Whizzer stepped forward—just enough. Just close enough to break Marvin’s shaky composure.

He reached out, gently, and laid a hand on Marvin’s shoulder.

Just the touch.

Familiar.

Warm.

Safe.

It hit Marvin like a lightning strike.

He sucked in a breath, his whole posture stiffening. Something raw and reflexive surfaced in his chest—panic, grief, longing, regret, want—and he couldn’t stay still.

“I—I can’t—” he whispered, and then turned on his heel and bolted out the side exit, jacket flapping behind him.

Whizzer stood frozen, hand still in the air.

The others all stared.

Jason slowly turned to Charlotte. “That went well.”

Charlotte sighed. “Better than I expected, honestly.”

Cordelia grabbed her phone. “I give it a six out of ten. Points deducted for fleeing.”

Whizzer stared at the door Marvin had just sprinted through, then lowered his hand.
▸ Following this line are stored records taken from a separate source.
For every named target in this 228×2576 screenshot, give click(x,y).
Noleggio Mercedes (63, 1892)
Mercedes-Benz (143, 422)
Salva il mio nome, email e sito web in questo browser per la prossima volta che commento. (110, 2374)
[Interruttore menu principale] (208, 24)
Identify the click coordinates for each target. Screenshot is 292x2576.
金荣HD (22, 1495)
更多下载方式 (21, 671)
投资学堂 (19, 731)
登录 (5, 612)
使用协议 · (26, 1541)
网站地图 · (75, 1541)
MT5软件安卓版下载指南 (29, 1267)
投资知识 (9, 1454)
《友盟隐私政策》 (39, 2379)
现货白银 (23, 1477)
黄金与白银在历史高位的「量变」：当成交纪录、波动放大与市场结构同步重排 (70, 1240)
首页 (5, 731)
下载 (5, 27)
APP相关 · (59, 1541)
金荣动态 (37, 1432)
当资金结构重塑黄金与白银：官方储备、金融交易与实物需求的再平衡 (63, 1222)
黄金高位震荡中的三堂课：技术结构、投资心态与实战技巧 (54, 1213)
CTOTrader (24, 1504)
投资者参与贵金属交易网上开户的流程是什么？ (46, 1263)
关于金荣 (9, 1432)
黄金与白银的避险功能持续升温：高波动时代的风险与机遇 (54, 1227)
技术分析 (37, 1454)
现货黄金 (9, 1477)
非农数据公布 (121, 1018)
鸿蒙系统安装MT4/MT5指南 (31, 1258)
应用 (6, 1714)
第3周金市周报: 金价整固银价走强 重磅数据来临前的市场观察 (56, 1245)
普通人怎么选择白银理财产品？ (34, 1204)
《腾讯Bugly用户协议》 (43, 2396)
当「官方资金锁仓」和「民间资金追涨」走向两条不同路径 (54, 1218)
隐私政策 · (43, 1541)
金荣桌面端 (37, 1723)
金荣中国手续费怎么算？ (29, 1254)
Despite everything, he smiled to himself.

“He still feels something,” he murmured.

And he walked toward the nearest Polaroid of Marvin, already knowing which photo he’d take next.

Chapter 9: Technicolor Heart Attack

Summary:

After a dramatic gallery exit, Marvin has a classic gay meltdown in front of Charlotte — unaware that Whizzer is listening. What follows is some unconscious honesty, a hand-holding situation, and a long-overdue conversation that leads them into a quiet, hopeful reconciliation.

Notes:

(See the end of the chapter for notes.)

Chapter Text

“Okay, I just—NO. Absolutely not. That was NOT supposed to happen!” Marvin hissed, pacing frantically around what looked like the back hallway of the gallery. He ran both hands through his hair for the fifth time in three minutes, spiraling at lightspeed.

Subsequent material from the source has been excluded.